Der einflussreiche Vizeminister erklärte, er sei verwundert über aufkeimende Hoffnungen in Europa, dass China zum Retter der schuldengeplagten europäischen Ländern werden könnte. "Die großen Industrieländer müssen eine korrekte Politik umsetzen und ihrer Verantwortung nachkommen", betonte Zhang Xiaoqiang.

Überzogene Erwartungen sieht auch der Vorsitzende der China Construction Bank , Guo Shuqing. Er riet dazu, die Rolle Chinas in der Weltwirtschaft nicht zu überschätzen. Die Volkswirtschaften der USA und der Europäischen Union zusammen hätten immerhin einen Anteil von 60 Prozent, während China nur auf 9,5 Prozent komme.

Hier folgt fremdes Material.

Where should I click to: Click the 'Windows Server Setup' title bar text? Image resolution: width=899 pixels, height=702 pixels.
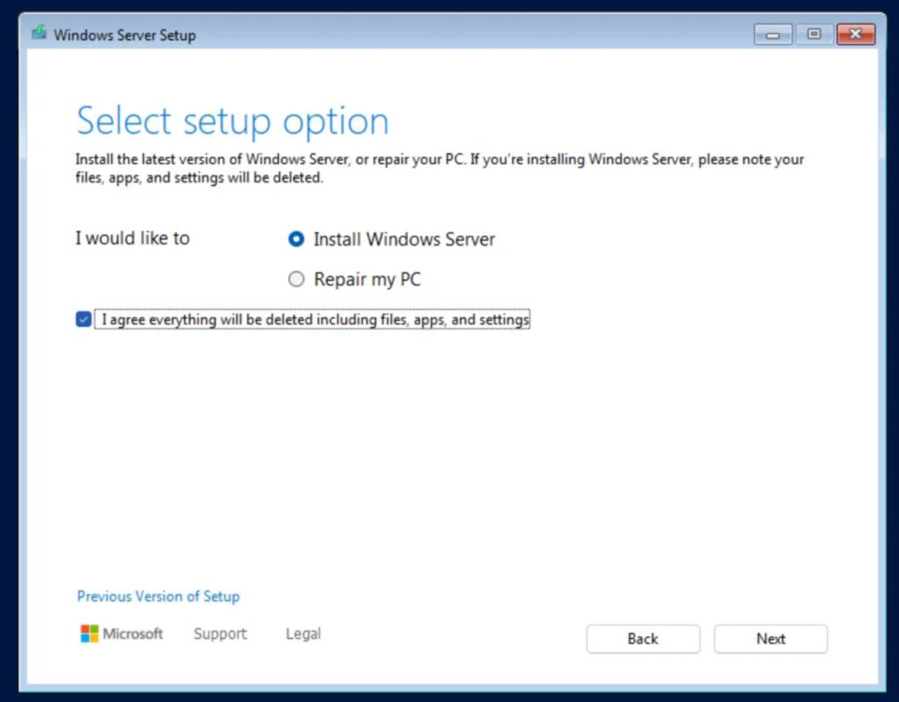(x=125, y=35)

Zhang Xiaoqiang präzisierte Äußerungen von Regierungschef Wen Jiabao am Vortag, wonach China eine "helfende Hand ausstrecken" und mehr in Europa investieren wolle. China werde "innerhalb unserer Möglichkeiten" weiterhin europäische Staatsanleihen kaufen. In der internationalen Krise werde sich China zudem weiter für die wirtschaftliche Kooperation mit anderen Länder öffnen. Chinas Importe stiegen in diesem Jahr ohnehin schon schneller als seine Exporte, hob Zhang Xiaoqiang hervor.

Hilfe wäre mit Bedingungen verbunden

Der CDU-Europa-Abgeordnete Elmar Brok warnt Italien und andere Länder in Finanznöten dagegen vor der Annahme von Hilfsangeboten aus China. Die Offerten aus Peking dienten nicht nur der Stabilisierung des Euro, sagte Brok der "Frankfurter Rundschau". "Sie zielen auch darauf ab, Abhängigkeiten aufzubauen und strategische Vorteile zu erzielen", so der Politiker.

Dass sich China jetzt als Retter in der Finanznot anbieten kann, liege an der Unfähigkeit der Europäer, ihre Haushaltsprobleme in den Griff zu bekommen, so Brok. Je tiefer sich europäische Staaten jetzt in Abhängigkeiten begäben, desto mehr schwänden ihre Möglichkeiten, Einfluss etwa auf die Menschenrechtslage in China zu nehmen.

Tatsächlich hatte China sein Hilfsangebot an die schwächelnden Finanzmärkte in Europa und den USA an klare Bedingungen geknüpft. Premier Wen Jiabao verlangte "mutige Schritte" der Europäer gegenüber China: Sie sollten endlich die zweitgrößte Volkswirtschaft als Marktwirtschaft anerkennen. Wen Jiabo hofft in dieser Frage auf einen "Durchbruch" schon auf dem nächsten EU-China-Gipfel am 25. Oktober im chinesischen Tianjin. Der Status einer Marktwirtschaft würde China vor Anti-Dumping-Klagen schützen - und hätte für Peking hohen symbolischen Charakter.

Auch gegenüber den USA hat Chinas Ministerpräsident klare Erwartungen: Wen Jiabao forderte eine größere Öffnung des US-Marktes für chinesische Investitionen. Dann müsse China auch nicht mehr so viel Geld in amerikanischen Staatsanleihen anlegen. Investitionen könnten zudem neue Jobs schaffen. Um amerikanische Exporte nach China zu steigern, solle Washington die Beschränkungen für die Ausfuhr hochtechnologischer Produkte nach China aufheben.

Italien hofft auf Finanzspritze aus China

Zuletzt hatte sich das krisengebeutelte Italien um finanzielle Hilfen aus China bemüht. Finanzminister Giulio Tremontiwar nach Angaben seines Ministeriums mit dem Vorsitzenden des chinesischen Staatsfonds CIC, Lou Jiwe, zusammengetroffen. Laut "Financial Times" warb Tremonti dabei für den Kauf italienischer Staatsanleihen und für Investitionen in Firmen des Landes. Später berichtete auch das "Wall Street Journal" über eine mögliche Rettungsaktion aus Fernost.

China hatte schon im April signalisiert, verstärkt Schulden der unter Druck geratenen Euro-Länder aufkaufen zu wollen - unter anderem von Portugal und Griechenland. Genaue Zahlen sind nicht bekannt. Die Volksrepublik hatte aber angegeben, Milliarden in Euro-Staatsanleihen investiert zu haben.